Errato visto di conformità: le indicazioni a professionisti e CAF per limitare i danni

(Risoluzione n. 69/E del 30 luglio 2015)

Una delle grosse novità introdotte a partire da quest’anno in materia di 730 riguarda la successiva fase di controllo e le responsabilità in presenza di errori: quando il modello è presentato tramite un Centro di assistenza fiscale o un professionista abilitato, il controllo formale viene effettuato nei riguardi di costoro (lo stesso Caf o il commercialista), in quanto tenuti a rilasciare il visto di conformità “pesante”, con cui attestano la corrispondenza dei dati esposti in dichiarazione alla relativa documentazione e alle norme che disciplinano gli oneri deducibili e detraibili, le detrazioni e i crediti d’imposta, lo scomputo delle ritenute d’acconto (in questi casi, l’Agenzia delle entrate può richiedere al contribuente sono la documentazione necessaria per verificare la sussistenza dei requisiti soggettivi per fruire di benefici fiscali, ad esempio: l’effettiva destinazione dell’immobile ad abitazione principale entro un anno dall’acquisto, in presenza di interessi passivi sul mutuo per l’acquisto dell’abitazione principale; la sussistenza delle condizioni previste dall’articolo 3 della legge n. 104/1992, per il riconoscimento della condizione di portatore di handicap, risultanti dalla documentazione rilasciata dagli organi abilitati all’accertamento dell’invalidità; la tipologia di intervento di ristrutturazione edilizia e la data di inizio lavori, nelle ipotesi in cui la normativa edilizia vigente non prevede alcun titolo abilitativo per la realizzazione di interventi agevolati dalla normativa fiscale; ecc.).
In caso di visto infedele, quando cioè il Fisco riscontra irregolarità nella dichiarazione addebitabili al soggetto che ha prestato l’assistenza fiscale, quest’ultimo è tenuto a pagare, oltre alla sanzione del 30%, l’imposta e gli interessi che sarebbero stati richiesti al contribuente a seguito di controllo formale; a meno che l’errore non sia imputabile a dolo o colpa grave dello stesso contribuente (ad esempio, perché ha presentato un documento contraffatto per poter beneficiare di una detrazione d’imposta).

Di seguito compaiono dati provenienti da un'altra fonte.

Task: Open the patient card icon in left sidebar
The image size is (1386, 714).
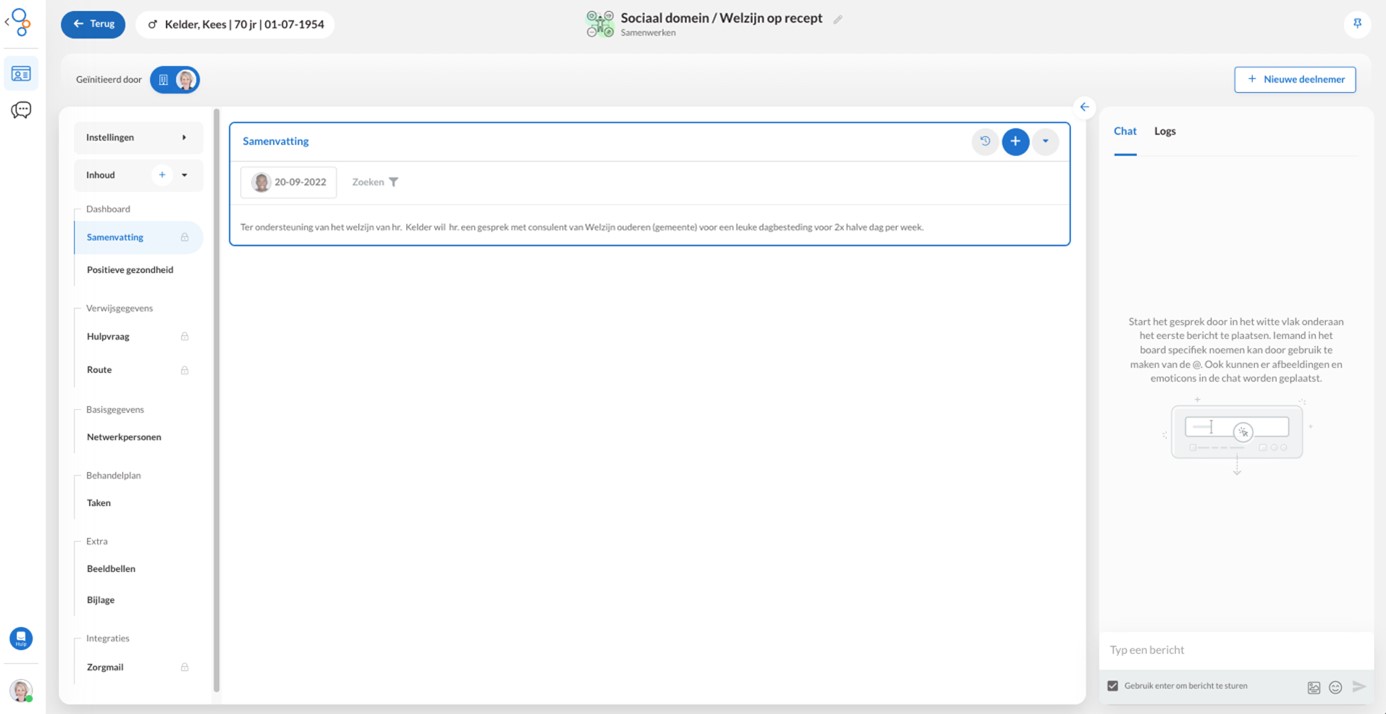Action: (x=21, y=74)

Per ridurre i rischi connessi al rilascio del visto ed evitare di dover provare la condotta dolosa del contribuente attivando un contenzioso legale nei suoi confronti, Caf e professionisti possono evitare la responsabilità su imposta e interessi, correggendo la dichiarazione entro il 10 novembre: se entro quella data inviano un 730 rettificativo oppure, qualora il contribuente non intenda presentare la nuova dichiarazione, comunicano i dati relativi alla rettifica, a loro carico resta la sola sanzione, ridotta ad 1/8 del minimo se versata entro lo stesso 10 novembre; così facendo, imposta ed interessi saranno dovuti dal contribuente.

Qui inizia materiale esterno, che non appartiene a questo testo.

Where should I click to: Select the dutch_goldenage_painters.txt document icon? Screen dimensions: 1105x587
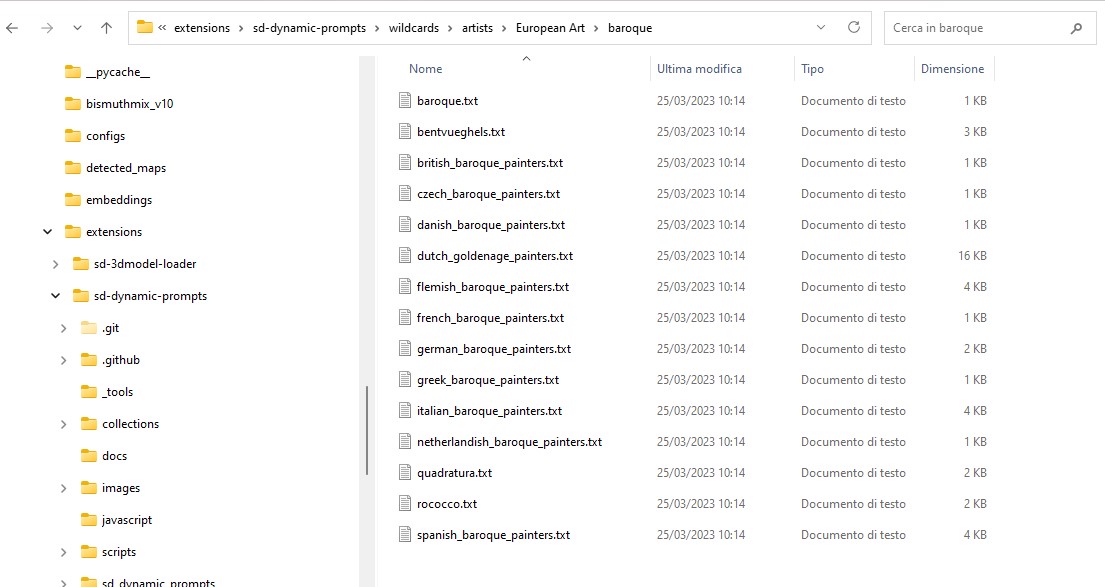pos(404,255)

A tal proposito, con la risoluzione n. 69/2015, l’Agenzia delle entrate ha illustrato le modalità operative, precisando che il professionista o il Caf deve predisporre un modello F24 per ogni singola dichiarazione rettificativa o per ogni singola comunicazione dei dati relativi alla rettifica. Nella sezione “contribuente”, vanno riportati il codice fiscale, i dati anagrafici e il domicilio fiscale del professionista o del Caf che effettua il pagamento, mentre nel rigo “codice fiscale del coobbligato, erede, genitore, tutore o curatore fallimentare” deve essere indicato il codice fiscale del contribuente intestatario della dichiarazione dei redditi oggetto dell’errato visto di conformità, inserendo il numero “73” nel campo “codice identificativo”. Per il versamento della sanzione, nella sezione “erario”, in corrispondenza delle somme indicate nella colonna “importi a debito versati”, va utilizzato il codice tributo “8925” (“Ravvedimento – Sanzione per rilascio del visto di conformità e dell’asseverazione in maniera infedele e violazioni commesse dai sostituti nell’attività di assistenza fiscale”), mentre nel campo “anno di riferimento”, deve essere indicato quello in cui si commette la violazione.